_PROVIDED RECORDS:_
=== Section Start ===

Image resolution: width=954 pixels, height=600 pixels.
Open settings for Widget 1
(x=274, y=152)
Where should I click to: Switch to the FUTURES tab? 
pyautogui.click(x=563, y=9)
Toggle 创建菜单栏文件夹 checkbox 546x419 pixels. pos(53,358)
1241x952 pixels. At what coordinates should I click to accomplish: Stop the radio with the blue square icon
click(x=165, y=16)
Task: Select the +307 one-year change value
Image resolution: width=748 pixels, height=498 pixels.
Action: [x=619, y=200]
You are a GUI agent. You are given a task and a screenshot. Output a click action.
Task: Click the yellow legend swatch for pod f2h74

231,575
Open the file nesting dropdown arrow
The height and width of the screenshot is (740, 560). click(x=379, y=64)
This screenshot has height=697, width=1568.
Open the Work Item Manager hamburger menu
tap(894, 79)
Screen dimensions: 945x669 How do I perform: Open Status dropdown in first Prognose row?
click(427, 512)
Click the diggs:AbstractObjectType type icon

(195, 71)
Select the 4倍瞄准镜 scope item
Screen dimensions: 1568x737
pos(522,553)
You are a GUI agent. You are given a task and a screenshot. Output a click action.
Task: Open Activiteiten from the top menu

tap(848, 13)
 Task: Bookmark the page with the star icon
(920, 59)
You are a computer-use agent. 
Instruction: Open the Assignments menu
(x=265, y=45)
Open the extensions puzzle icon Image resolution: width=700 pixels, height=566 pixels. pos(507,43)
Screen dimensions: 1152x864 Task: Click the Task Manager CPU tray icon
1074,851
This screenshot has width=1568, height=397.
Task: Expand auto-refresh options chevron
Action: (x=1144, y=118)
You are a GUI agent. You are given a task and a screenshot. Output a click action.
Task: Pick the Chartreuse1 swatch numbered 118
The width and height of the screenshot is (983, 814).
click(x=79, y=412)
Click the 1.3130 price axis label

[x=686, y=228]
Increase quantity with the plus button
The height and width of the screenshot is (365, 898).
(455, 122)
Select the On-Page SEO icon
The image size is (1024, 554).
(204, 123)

=== Section End ===

_PROBLEM REQUIREMENTS:_ From the material above, set down exactly the lines starting at the one with "Open the file nesting dropdown arrow" and ending at the one with "Increase quantity with the plus button", end lines included.

_COMPLETED TASK:_
Open the file nesting dropdown arrow
The height and width of the screenshot is (740, 560). click(x=379, y=64)
This screenshot has height=697, width=1568.
Open the Work Item Manager hamburger menu
tap(894, 79)
Screen dimensions: 945x669 How do I perform: Open Status dropdown in first Prognose row?
click(427, 512)
Click the diggs:AbstractObjectType type icon

(195, 71)
Select the 4倍瞄准镜 scope item
Screen dimensions: 1568x737
pos(522,553)
You are a GUI agent. You are given a task and a screenshot. Output a click action.
Task: Open Activiteiten from the top menu

tap(848, 13)
 Task: Bookmark the page with the star icon
(920, 59)
You are a computer-use agent. 
Instruction: Open the Assignments menu
(x=265, y=45)
Open the extensions puzzle icon Image resolution: width=700 pixels, height=566 pixels. pos(507,43)
Screen dimensions: 1152x864 Task: Click the Task Manager CPU tray icon
1074,851
This screenshot has width=1568, height=397.
Task: Expand auto-refresh options chevron
Action: (x=1144, y=118)
You are a GUI agent. You are given a task and a screenshot. Output a click action.
Task: Pick the Chartreuse1 swatch numbered 118
The width and height of the screenshot is (983, 814).
click(x=79, y=412)
Click the 1.3130 price axis label

[x=686, y=228]
Increase quantity with the plus button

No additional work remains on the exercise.